In our example, the plus-minus statistic without the player is:

${PM Rating OFF } = \left( \frac{0}{30} + \frac{3}{60} \right) \times 90 = +4.5$

so that the net plus-minus statistic is 0.

**It appears then that the team is equally successful with and without the player**.

This is of course a very simplistic picture and several pieces of information are not taken into account.

#### Limitations of Basic Plus-Minus:
While the basic plus-minus statistic provides a snapshot of a player's impact on their team's goal difference, it simplifies the complex dynamics of a soccer game. Several critical factors are not considered in this simplistic approach, such as:

- The strength of teammates and opponents on the field.
- Game situations like numerical disadvantages due to red cards.
- The influence of playing at home versus away.

These omissions mean that the basic plus-minus rating can lack context, potentially leading to misleading evaluations of a player's true contribution to their team.

Further, if one was to use this simple plusminus rating to compare players from different teams, the results would be almost meaningless.

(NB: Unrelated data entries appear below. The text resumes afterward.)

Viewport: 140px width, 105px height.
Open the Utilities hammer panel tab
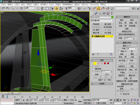[112, 13]
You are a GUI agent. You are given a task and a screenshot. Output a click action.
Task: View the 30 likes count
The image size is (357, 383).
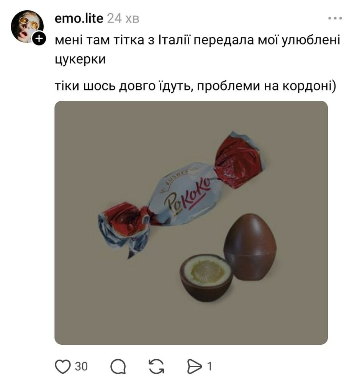[81, 367]
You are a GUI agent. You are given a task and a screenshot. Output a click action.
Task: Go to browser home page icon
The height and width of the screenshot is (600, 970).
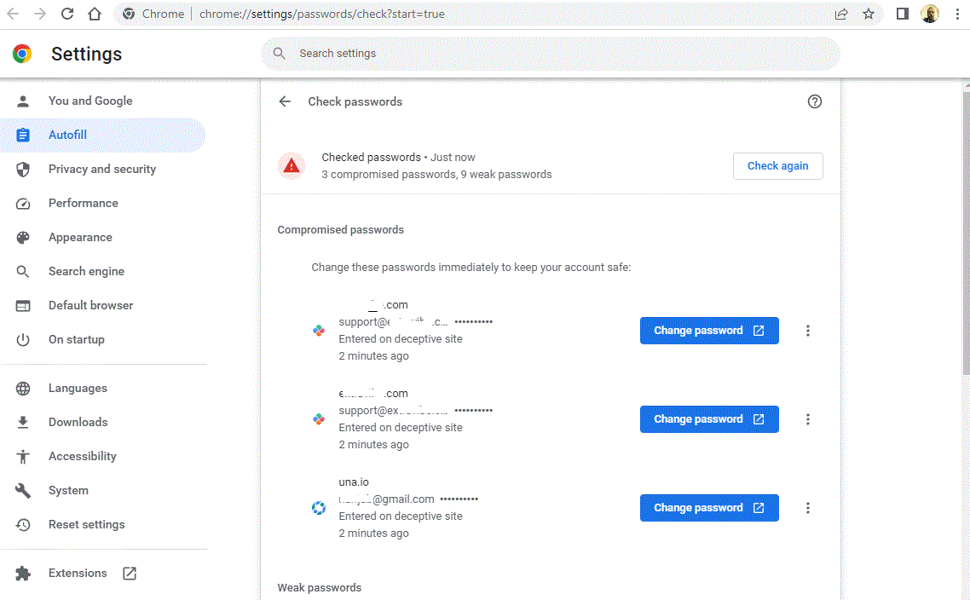coord(95,14)
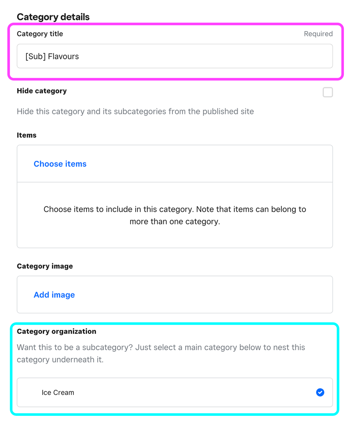This screenshot has height=426, width=364.
Task: Click the "[Sub] Flavours" title text
Action: 52,56
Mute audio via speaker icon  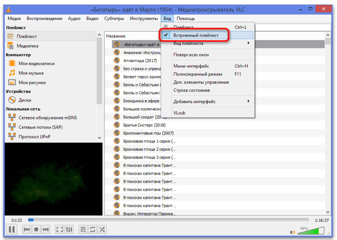[292, 232]
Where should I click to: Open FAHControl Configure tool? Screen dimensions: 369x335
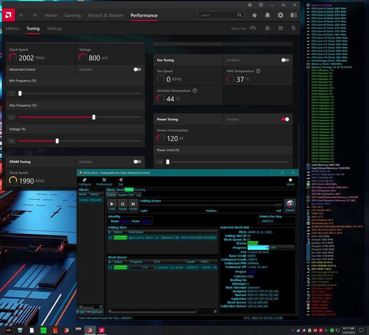[x=84, y=181]
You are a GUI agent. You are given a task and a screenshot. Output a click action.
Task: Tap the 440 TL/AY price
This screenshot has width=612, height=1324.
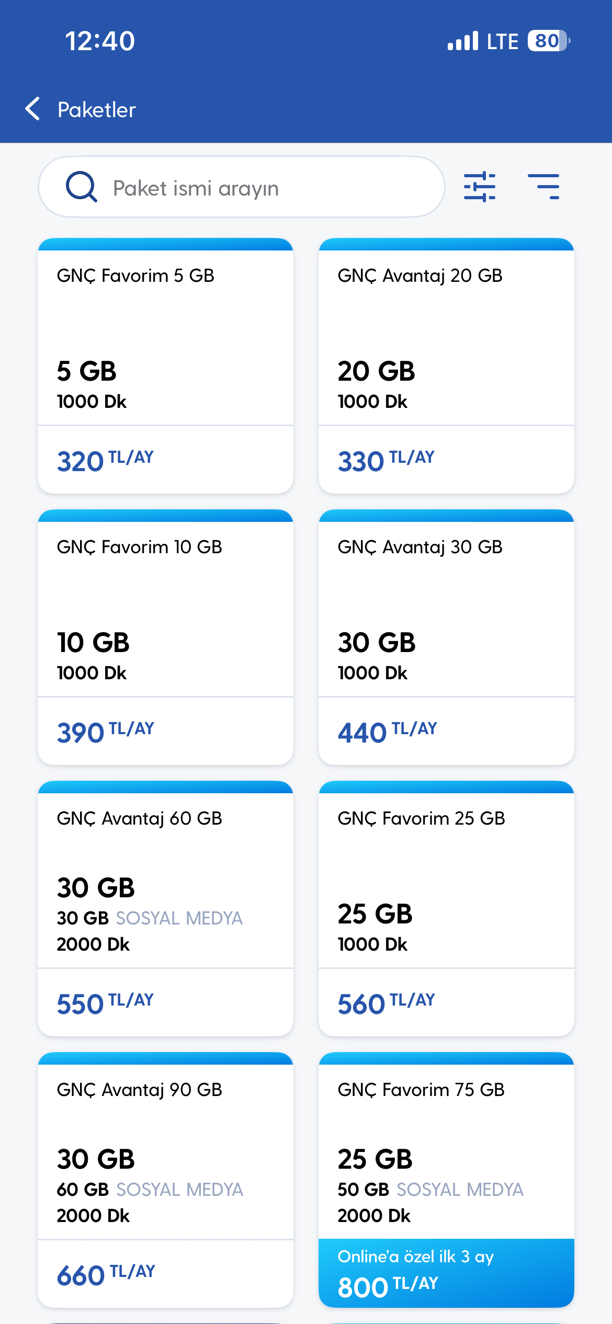(x=387, y=732)
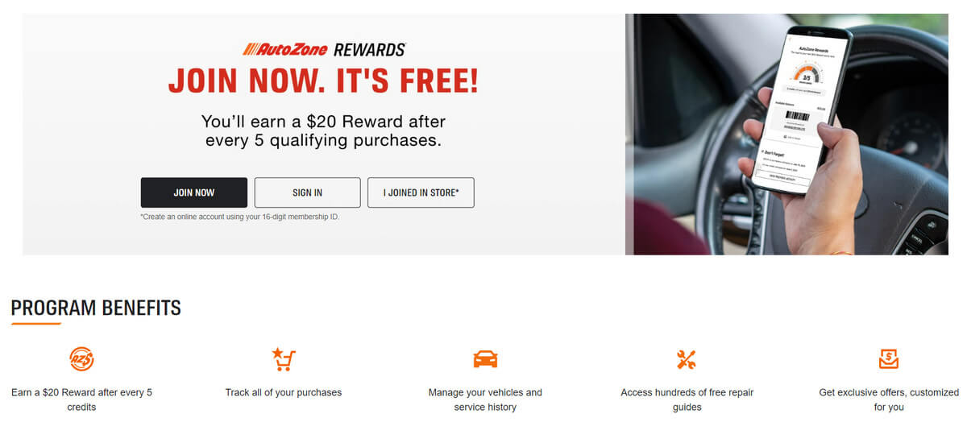The image size is (967, 443).
Task: Click the 16-digit membership ID footnote
Action: pyautogui.click(x=239, y=217)
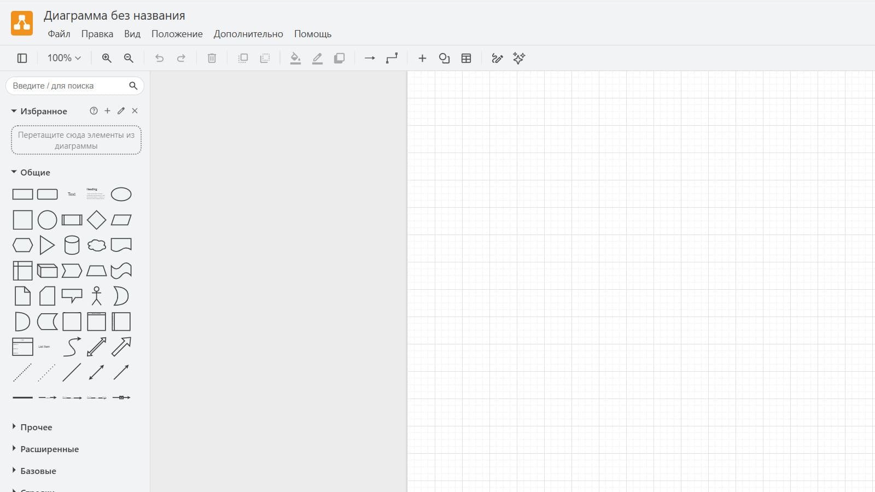
Task: Click the shape search input field
Action: point(68,86)
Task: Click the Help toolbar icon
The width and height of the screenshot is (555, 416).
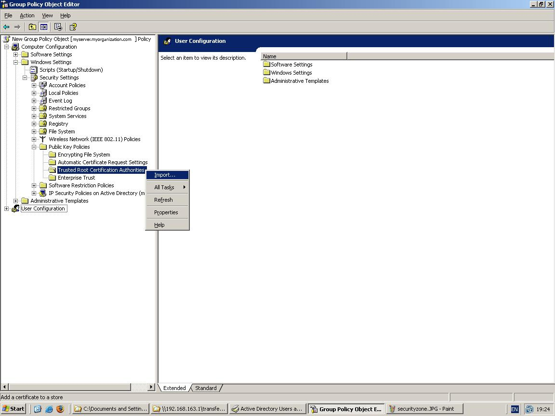Action: pos(73,27)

#### The Problem with Comparing Players Across Teams:
Using the basic plus-minus rating to compare players from different teams can be problematic. For instance, consider two players:

- One plays for the league champions.
- The other plays for the team at the bottom of the league.

If both players have a plus-minus rating of 0, it's challenging to determine who is the better player based solely on this statistic. Intuitively, most would argue that maintaining a rating of 0 on a weaker team might indicate a higher level of individual performance, as the player has managed to neutralize their team's disadvantages.


## 3.2 Regularized Adjusted Plus-Minus

The adjusted plus-minus player metric was first described in [Rosenbaum (2004)](http://www.82games.com/comm30.htm) who presented the plus-minus statistic as a **Regression** problem.

Doing so means ‘adjustments’ can be made to the basic plus-minus statistic to account for the strengths of the other players on a team, and of the opposition players. 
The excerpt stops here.